### What is expected
Only the lines from the one containing "Given: Select column B header" through the end of the listing belong in the answer, repeated exactly, with no pictures.

• • • •

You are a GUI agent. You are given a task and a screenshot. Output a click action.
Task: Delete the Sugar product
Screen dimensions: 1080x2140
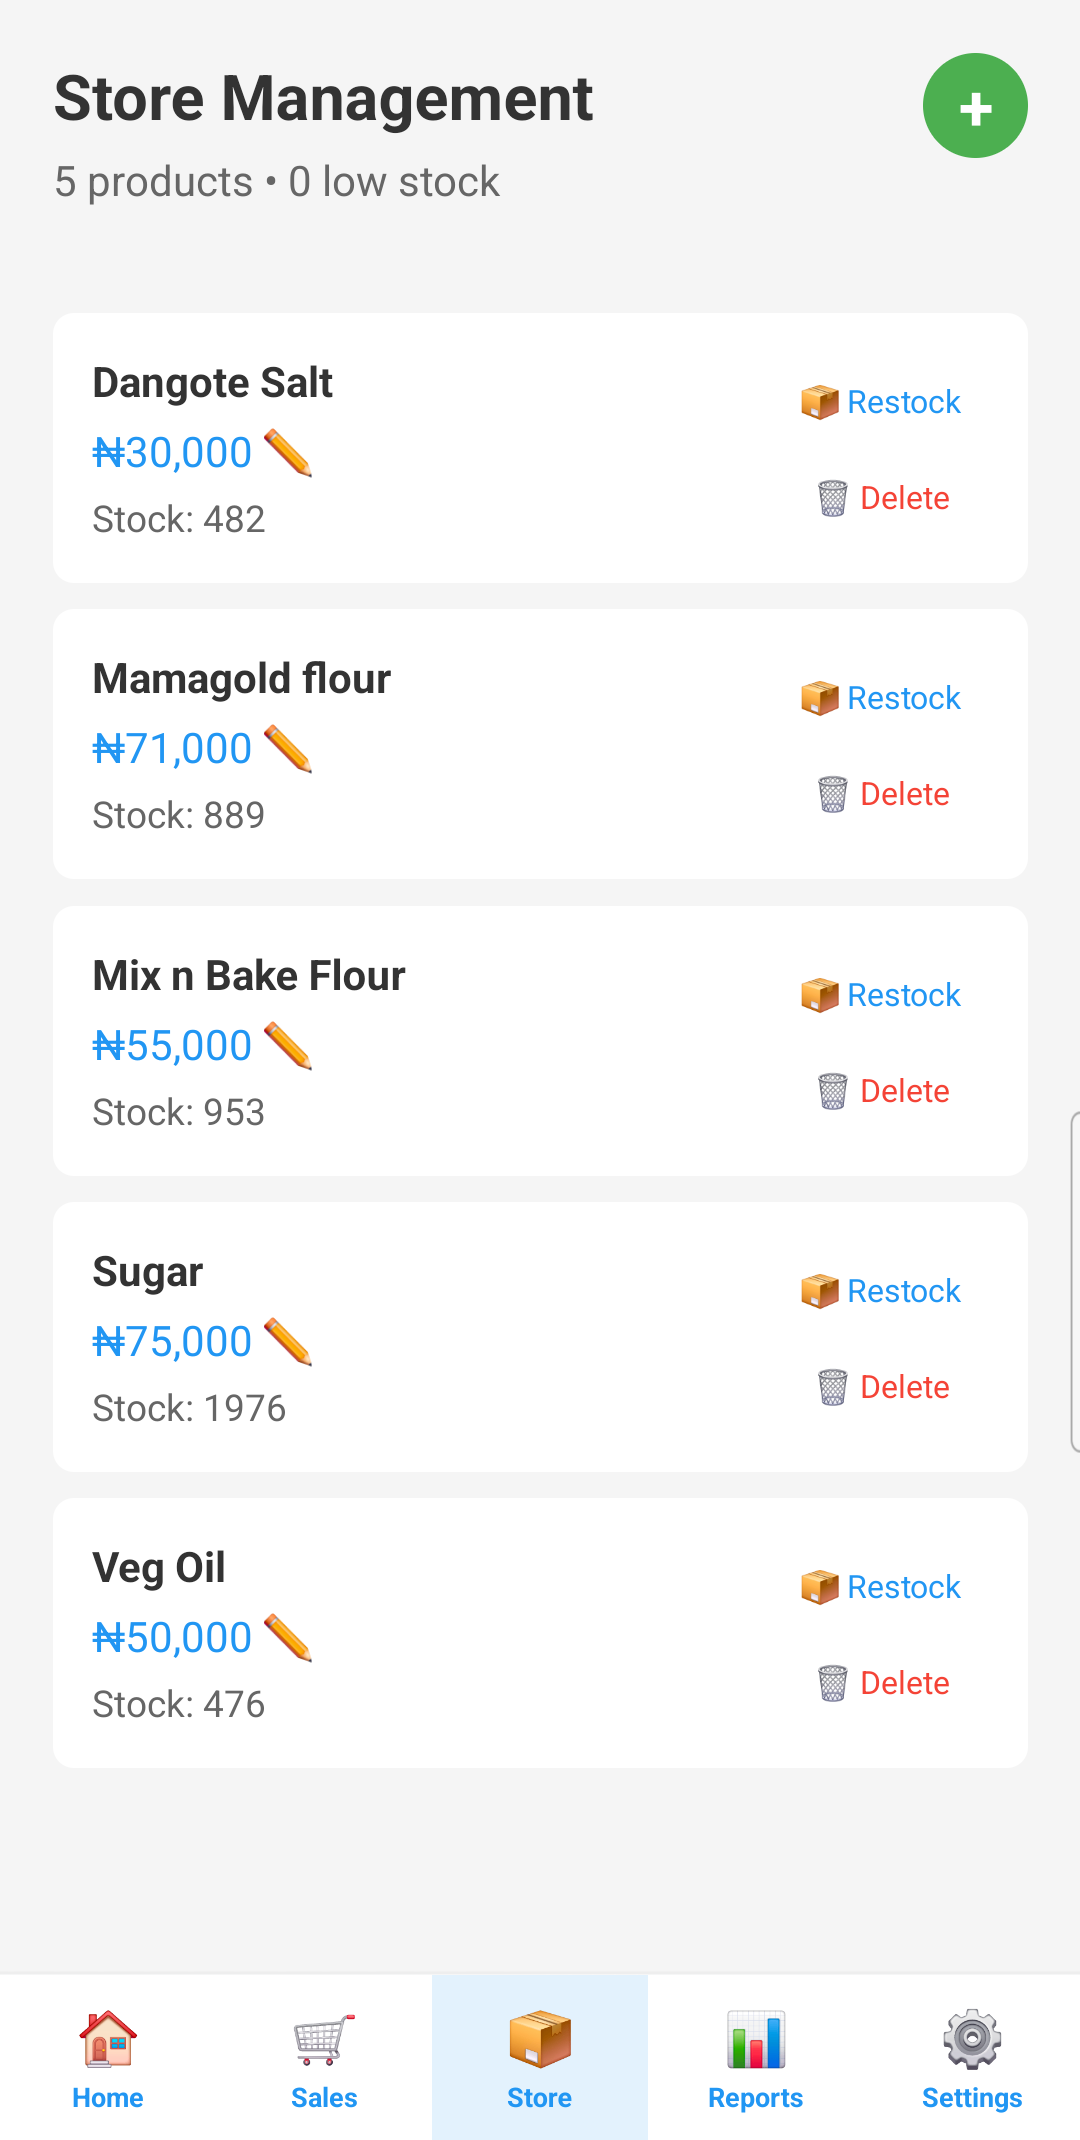[884, 1387]
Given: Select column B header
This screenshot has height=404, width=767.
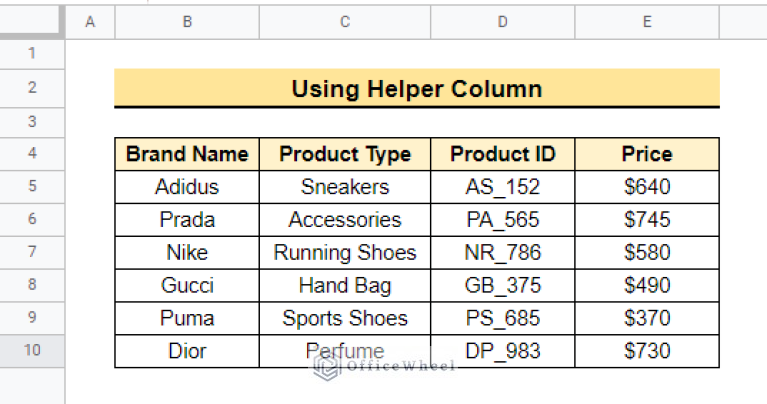Looking at the screenshot, I should pos(187,22).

• • • •

### Result
Given: Select column B header
This screenshot has height=404, width=767.
Looking at the screenshot, I should pos(187,22).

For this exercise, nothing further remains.